“La nuova legge elettorale del Governo Meloni? Inutile e fuori dal tempo: sta alle urgenze dell’Italia come un topolino che vuole andare su Marte”. Lo dichiara Beatrice Lorenzin, vicepresidente dei senatori Pd, a margine della “Manifattura delle idee” a Firenze.
“Il Paese, ormai nell’immobilismo economico con sempre più un lavoro povero ed impoverito – aggiunge – affoga tra salari al palo, una sanità pubblica allo sfascio e giovani costretti a scappare all’estero, ma la priorità della Premier sembra essere solo una: blindare il potere. Mentre l’Italia chiede risposte su crescita e rischio climatico, Giorgia Meloni congela il Parlamento per occuparsi di alchimie elettorali. È un insulto ai bisogni reali delle famiglie e delle imprese”.

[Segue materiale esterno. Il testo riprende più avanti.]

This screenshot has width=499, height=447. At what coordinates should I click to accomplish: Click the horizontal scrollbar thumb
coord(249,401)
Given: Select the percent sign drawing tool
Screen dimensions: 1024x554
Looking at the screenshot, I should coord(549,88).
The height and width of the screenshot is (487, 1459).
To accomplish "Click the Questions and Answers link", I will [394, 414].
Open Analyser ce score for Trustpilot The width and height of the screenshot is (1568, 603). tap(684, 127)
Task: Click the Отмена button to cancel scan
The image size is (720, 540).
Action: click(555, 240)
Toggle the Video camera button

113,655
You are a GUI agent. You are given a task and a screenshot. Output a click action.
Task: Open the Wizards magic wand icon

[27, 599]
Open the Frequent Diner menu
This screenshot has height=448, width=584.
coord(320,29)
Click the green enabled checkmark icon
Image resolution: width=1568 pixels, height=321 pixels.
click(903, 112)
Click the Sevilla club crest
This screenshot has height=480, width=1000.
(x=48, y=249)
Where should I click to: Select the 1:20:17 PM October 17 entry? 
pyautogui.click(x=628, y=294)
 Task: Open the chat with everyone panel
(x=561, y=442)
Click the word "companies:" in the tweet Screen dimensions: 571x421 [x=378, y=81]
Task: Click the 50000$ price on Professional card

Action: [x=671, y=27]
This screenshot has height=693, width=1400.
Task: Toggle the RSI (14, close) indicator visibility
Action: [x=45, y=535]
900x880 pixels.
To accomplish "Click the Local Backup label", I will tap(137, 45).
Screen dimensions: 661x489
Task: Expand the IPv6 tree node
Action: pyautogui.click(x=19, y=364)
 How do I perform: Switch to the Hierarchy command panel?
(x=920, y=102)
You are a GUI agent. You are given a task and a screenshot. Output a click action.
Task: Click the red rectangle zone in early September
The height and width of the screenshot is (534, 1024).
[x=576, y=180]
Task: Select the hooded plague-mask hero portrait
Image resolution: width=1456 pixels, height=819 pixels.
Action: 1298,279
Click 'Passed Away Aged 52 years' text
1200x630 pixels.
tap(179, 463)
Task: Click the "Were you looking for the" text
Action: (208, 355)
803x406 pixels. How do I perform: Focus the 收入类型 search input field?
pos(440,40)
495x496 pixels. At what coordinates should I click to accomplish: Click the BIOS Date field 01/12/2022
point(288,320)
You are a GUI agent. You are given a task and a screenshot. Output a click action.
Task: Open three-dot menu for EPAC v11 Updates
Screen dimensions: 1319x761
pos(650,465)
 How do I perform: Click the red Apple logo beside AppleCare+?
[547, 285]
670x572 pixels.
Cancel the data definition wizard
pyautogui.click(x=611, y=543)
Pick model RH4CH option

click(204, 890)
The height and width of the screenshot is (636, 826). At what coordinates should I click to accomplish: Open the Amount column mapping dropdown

Secondo Lorenzin, il disegno è ormai scoperto: “Dopo l’assalto alla magistratura e la deriva del Premierato, assistiamo all’ennesima forzatura. Vogliono cambiare le regole del gioco a partita in corso per garantirsi la riconferma. È un segno di profonda debolezza politica, non di forza. Questa maggioranza sta smontando l’equilibrio democratico per costruire un sistema basato sulla sola conservazione del potere”.
“Basta giochi di prestigio sulle spalle degli italiani. Il Governo la smetta di occuparsi di se stesso e inizi a dare risposte su sanità, lavoro e futuro. Il tempo è scaduto”, conclude Lorenzin.